Kjells Page


From "polluter wins" to stabilizing the climate - 2050 goal, 2020 targets and equity principles.

It went almost unnoticed when COP16 in Cancun agreed that the global community would set a long-term global target to mitigate climate change at COP17 in Durban. I did not notice until I went to a meeting on "Implementing the Cancun Agreements" and had a read through the full text.
It says: "The Conference of the Parties, [...] Agrees, in the context of the long-term goal and the ultimate objective of the Convention and the Bali Action Plan, to work towards identifying a global goal for substantially reducing global emissions by 2050, and to consider it at the seventeenth session of the Conference of the Parties;" (http://unfccc.int/resource/docs/2010/cop16/eng/07a01.pdf page 3)
For me it is quite clear that by 2050 we need to reach zero fossil emissions. I don't want to live in a "2° world" which risks passing various tipping points. At 0.8° we may already have tipped over the Greenland Ice Shelf, which will lead to 6-8m sea level rise over the next 300 years. We don't know. But still we are planning to allow 0.7° more warming, or even 1.2° more.

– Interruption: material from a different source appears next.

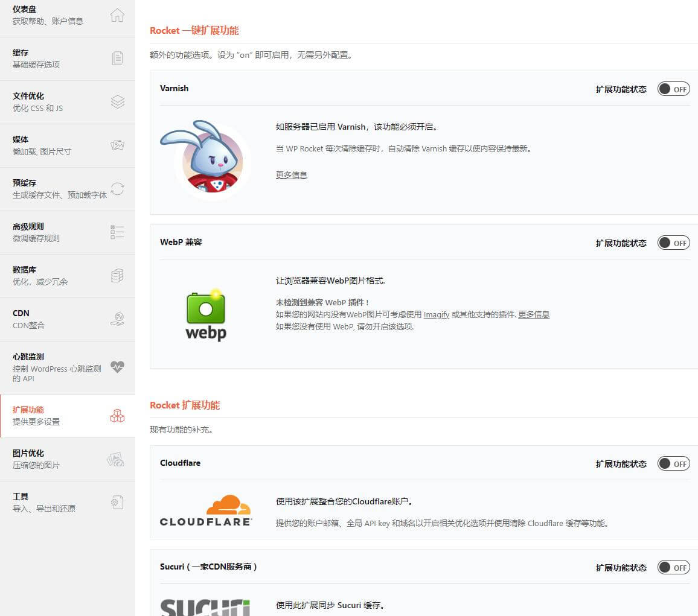This screenshot has height=616, width=698.
Task: Open the 更多信息 link under Varnish
Action: (x=292, y=175)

A 350ppm Emergency Pathway, from which I reproduce the main graph below, gives us an idea of the sort of reductions we need to stay below 2° warming. For me, the better goal is maximum 1.5° warming. This goal is supported by over 100 countries, co-incidentally the most vulnerable and already affected ones. Agreeing on a global target needs some preparatory work during the year. In order to facilitate this work, I have calculated some numbers which are key, but unfortunately do not appear anywhere on the world wide web: the Copenhagen Accord Pledges, translated into per capita figures. How much - per capita - would countries like to be emitting in 2020. 2020 is exactly half way from 1990 when the problem was fully recognized to 2050 when the complete decarbonization of the world economy must have been accomplished, if we want to have any chance of staying below 1.5°C warming.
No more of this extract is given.